* [Records drawn from a dataset]:

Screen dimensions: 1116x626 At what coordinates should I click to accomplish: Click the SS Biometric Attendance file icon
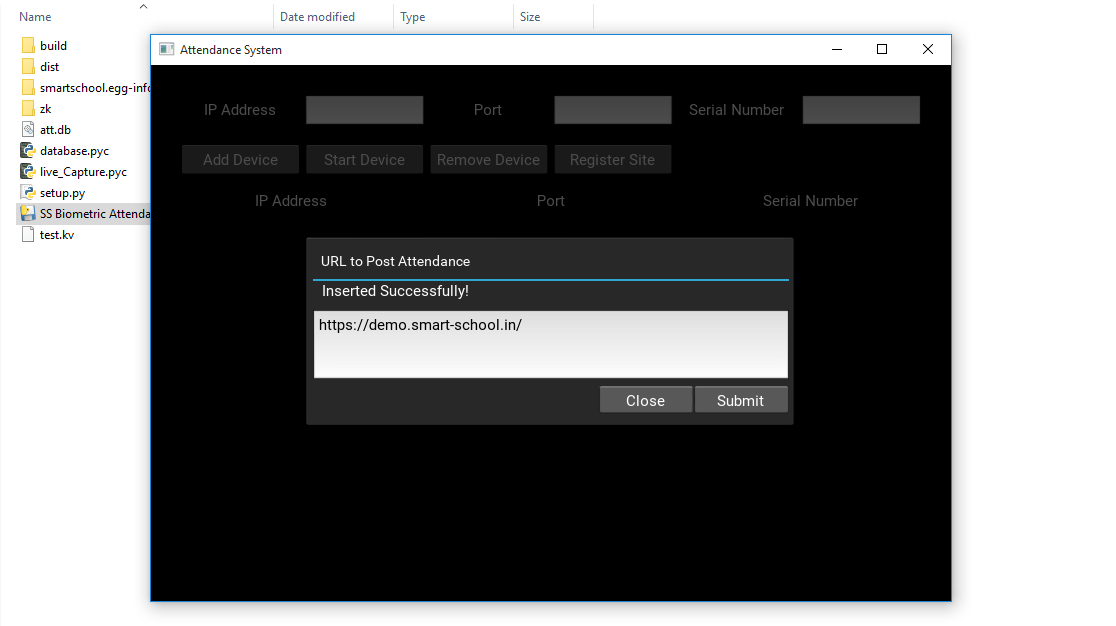pos(28,214)
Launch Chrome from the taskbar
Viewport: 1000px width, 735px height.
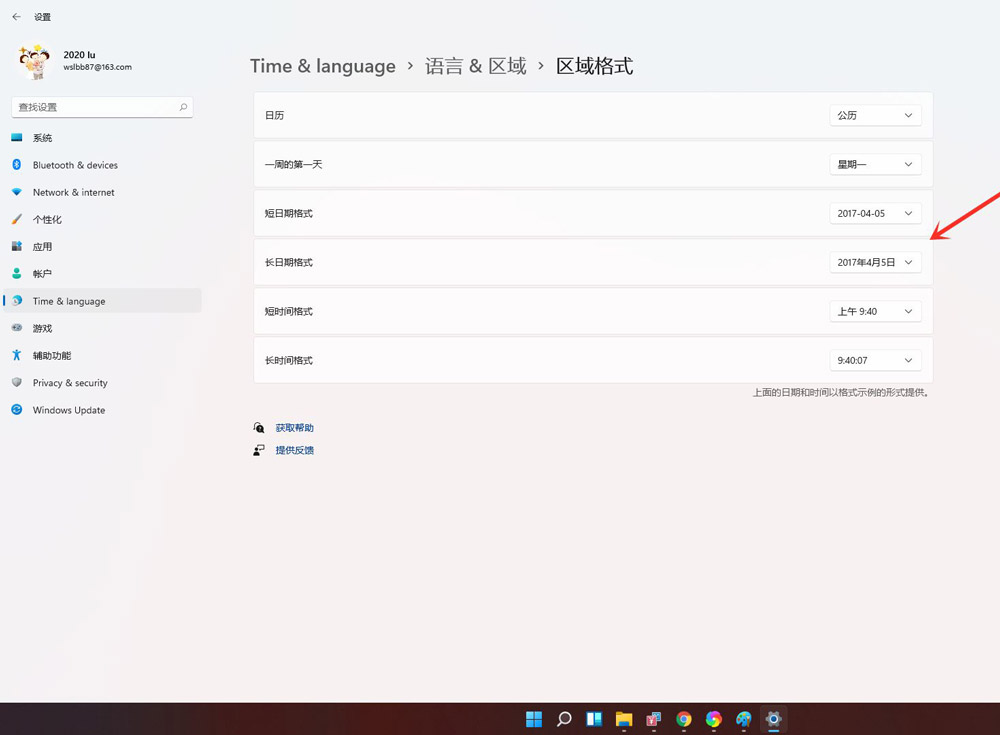pyautogui.click(x=684, y=719)
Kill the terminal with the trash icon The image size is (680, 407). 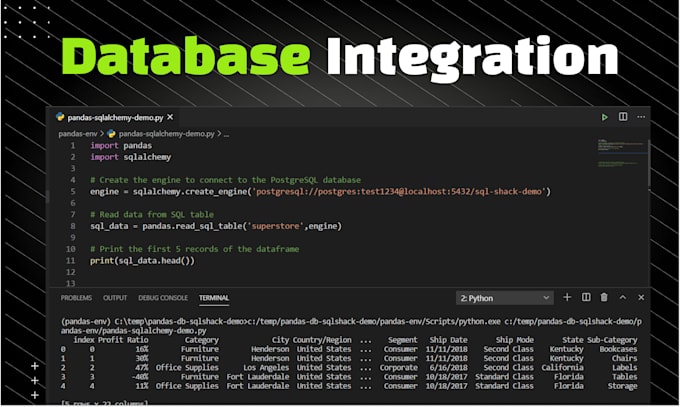tap(603, 297)
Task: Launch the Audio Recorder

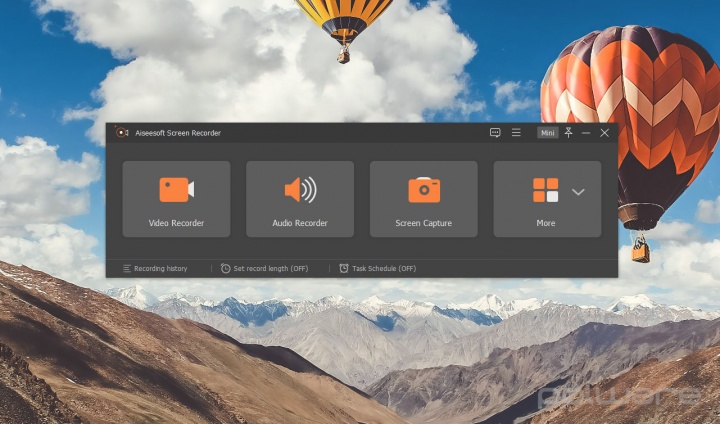Action: click(300, 199)
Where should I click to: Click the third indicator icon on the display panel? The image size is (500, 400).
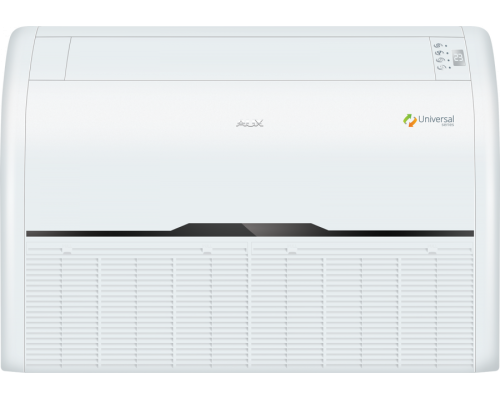pyautogui.click(x=440, y=60)
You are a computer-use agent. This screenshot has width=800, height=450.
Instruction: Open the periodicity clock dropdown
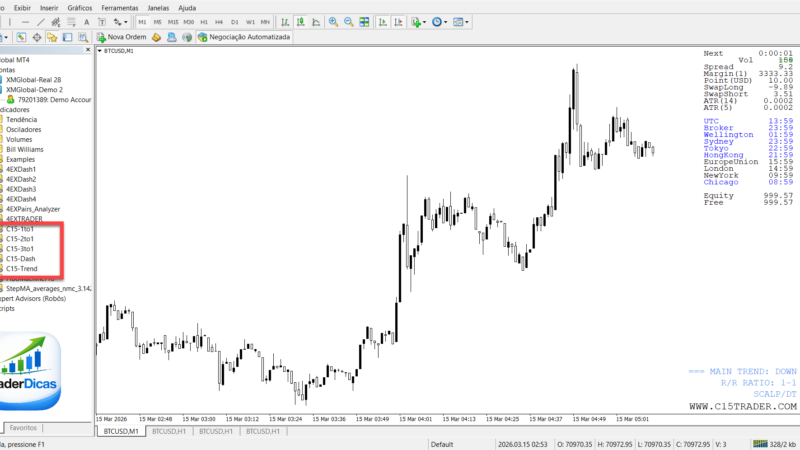pos(440,21)
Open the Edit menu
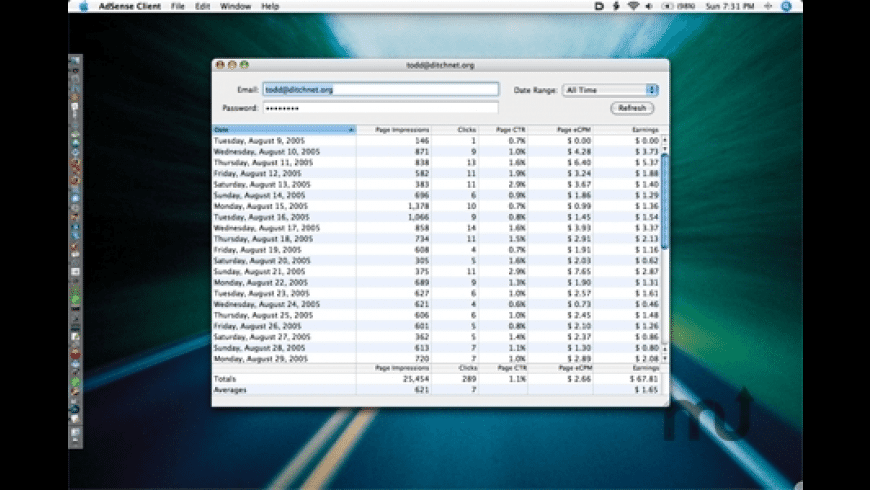 click(x=203, y=6)
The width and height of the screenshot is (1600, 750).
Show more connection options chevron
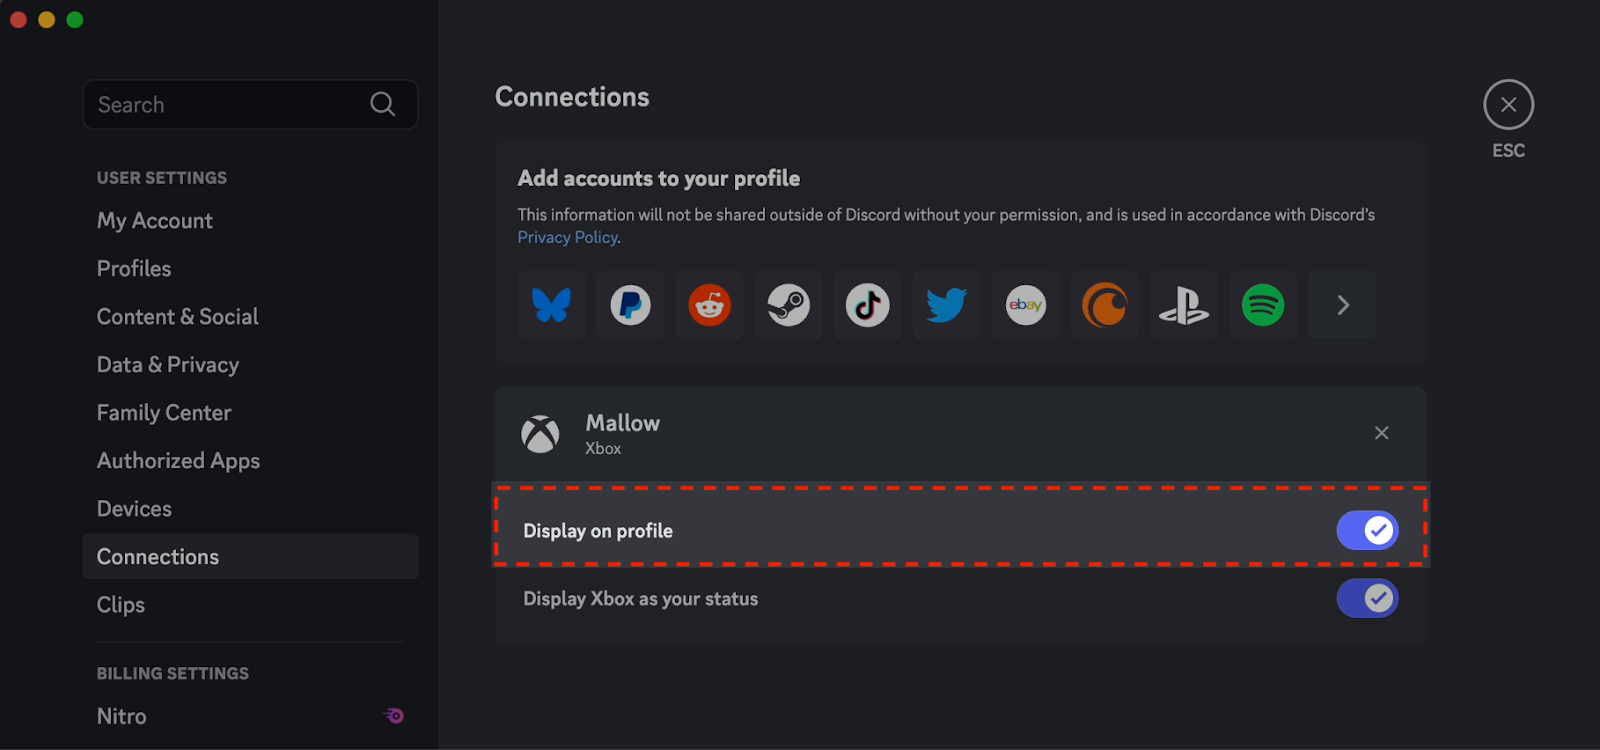pos(1343,305)
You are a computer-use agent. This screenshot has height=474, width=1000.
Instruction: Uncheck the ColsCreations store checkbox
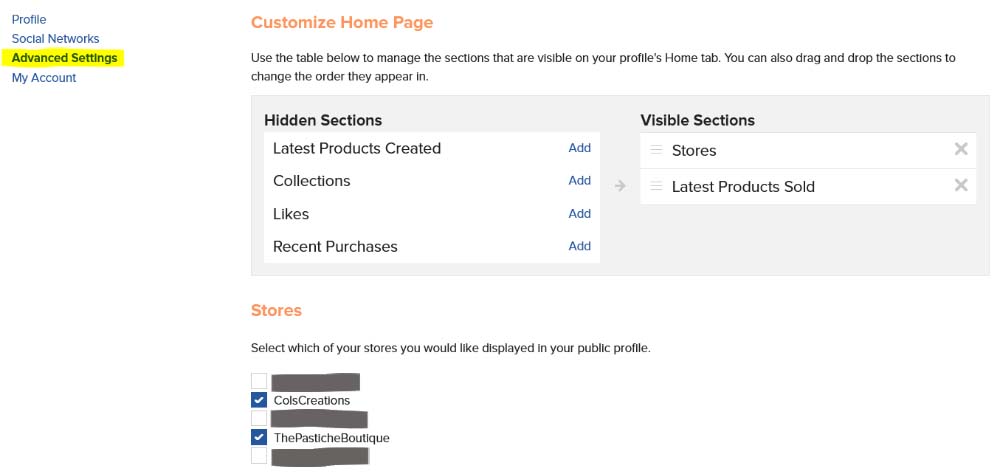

* [THE PROBLEM]:
Write out nothing but the lines from the one with "has height=474, width=1000." through the last line of the entries, exactly as they stand; pictures are not part of the copy.

* [WORKED SOLUTION]:
You are a computer-use agent. This screenshot has height=474, width=1000.
Instruction: Uncheck the ColsCreations store checkbox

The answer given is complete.